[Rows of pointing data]
<<<<

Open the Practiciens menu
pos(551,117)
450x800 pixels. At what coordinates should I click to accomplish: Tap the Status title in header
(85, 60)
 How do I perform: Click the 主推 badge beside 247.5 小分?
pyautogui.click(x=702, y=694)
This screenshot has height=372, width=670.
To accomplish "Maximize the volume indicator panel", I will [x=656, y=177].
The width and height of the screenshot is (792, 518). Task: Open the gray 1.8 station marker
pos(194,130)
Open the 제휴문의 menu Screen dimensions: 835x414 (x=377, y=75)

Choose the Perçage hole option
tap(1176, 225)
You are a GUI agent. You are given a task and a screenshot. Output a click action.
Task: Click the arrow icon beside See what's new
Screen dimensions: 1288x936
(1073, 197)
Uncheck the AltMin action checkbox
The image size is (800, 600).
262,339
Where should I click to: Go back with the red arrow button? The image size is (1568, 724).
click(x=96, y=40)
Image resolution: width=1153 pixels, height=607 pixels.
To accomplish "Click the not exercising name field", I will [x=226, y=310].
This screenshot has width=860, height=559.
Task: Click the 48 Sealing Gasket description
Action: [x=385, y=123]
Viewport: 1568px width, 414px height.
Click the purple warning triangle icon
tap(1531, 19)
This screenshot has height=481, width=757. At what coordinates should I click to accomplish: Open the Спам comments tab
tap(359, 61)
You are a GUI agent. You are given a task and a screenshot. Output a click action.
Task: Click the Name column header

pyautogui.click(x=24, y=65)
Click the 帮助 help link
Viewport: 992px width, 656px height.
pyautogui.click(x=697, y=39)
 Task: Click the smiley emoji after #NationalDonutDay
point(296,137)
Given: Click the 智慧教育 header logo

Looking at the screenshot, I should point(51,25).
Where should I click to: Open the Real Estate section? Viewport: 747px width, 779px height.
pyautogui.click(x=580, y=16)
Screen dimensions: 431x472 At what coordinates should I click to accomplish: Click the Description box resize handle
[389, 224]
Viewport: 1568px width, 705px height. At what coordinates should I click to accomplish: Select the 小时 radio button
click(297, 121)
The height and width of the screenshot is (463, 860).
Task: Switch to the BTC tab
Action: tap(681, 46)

>>>>

Written problem – Reproduce every line of the entries above without any change.

Written response –
Open the Practiciens menu
pos(551,117)
450x800 pixels. At what coordinates should I click to accomplish: Tap the Status title in header
(85, 60)
 How do I perform: Click the 主推 badge beside 247.5 小分?
pyautogui.click(x=702, y=694)
This screenshot has height=372, width=670.
To accomplish "Maximize the volume indicator panel", I will [x=656, y=177].
The width and height of the screenshot is (792, 518). Task: Open the gray 1.8 station marker
pos(194,130)
Open the 제휴문의 menu Screen dimensions: 835x414 (x=377, y=75)

Choose the Perçage hole option
tap(1176, 225)
You are a GUI agent. You are given a task and a screenshot. Output a click action.
Task: Click the arrow icon beside See what's new
Screen dimensions: 1288x936
(1073, 197)
Uncheck the AltMin action checkbox
The image size is (800, 600).
262,339
Where should I click to: Go back with the red arrow button? The image size is (1568, 724).
click(x=96, y=40)
Image resolution: width=1153 pixels, height=607 pixels.
To accomplish "Click the not exercising name field", I will [x=226, y=310].
This screenshot has width=860, height=559.
Task: Click the 48 Sealing Gasket description
Action: [x=385, y=123]
Viewport: 1568px width, 414px height.
Click the purple warning triangle icon
tap(1531, 19)
This screenshot has height=481, width=757. At what coordinates should I click to accomplish: Open the Спам comments tab
tap(359, 61)
You are a GUI agent. You are given a task and a screenshot. Output a click action.
Task: Click the Name column header

pyautogui.click(x=24, y=65)
Click the 帮助 help link
Viewport: 992px width, 656px height.
pyautogui.click(x=697, y=39)
 Task: Click the smiley emoji after #NationalDonutDay
point(296,137)
Given: Click the 智慧教育 header logo

Looking at the screenshot, I should point(51,25).
Where should I click to: Open the Real Estate section? Viewport: 747px width, 779px height.
pyautogui.click(x=580, y=16)
Screen dimensions: 431x472 At what coordinates should I click to accomplish: Click the Description box resize handle
[389, 224]
Viewport: 1568px width, 705px height. At what coordinates should I click to accomplish: Select the 小时 radio button
click(297, 121)
The height and width of the screenshot is (463, 860).
Task: Switch to the BTC tab
Action: tap(681, 46)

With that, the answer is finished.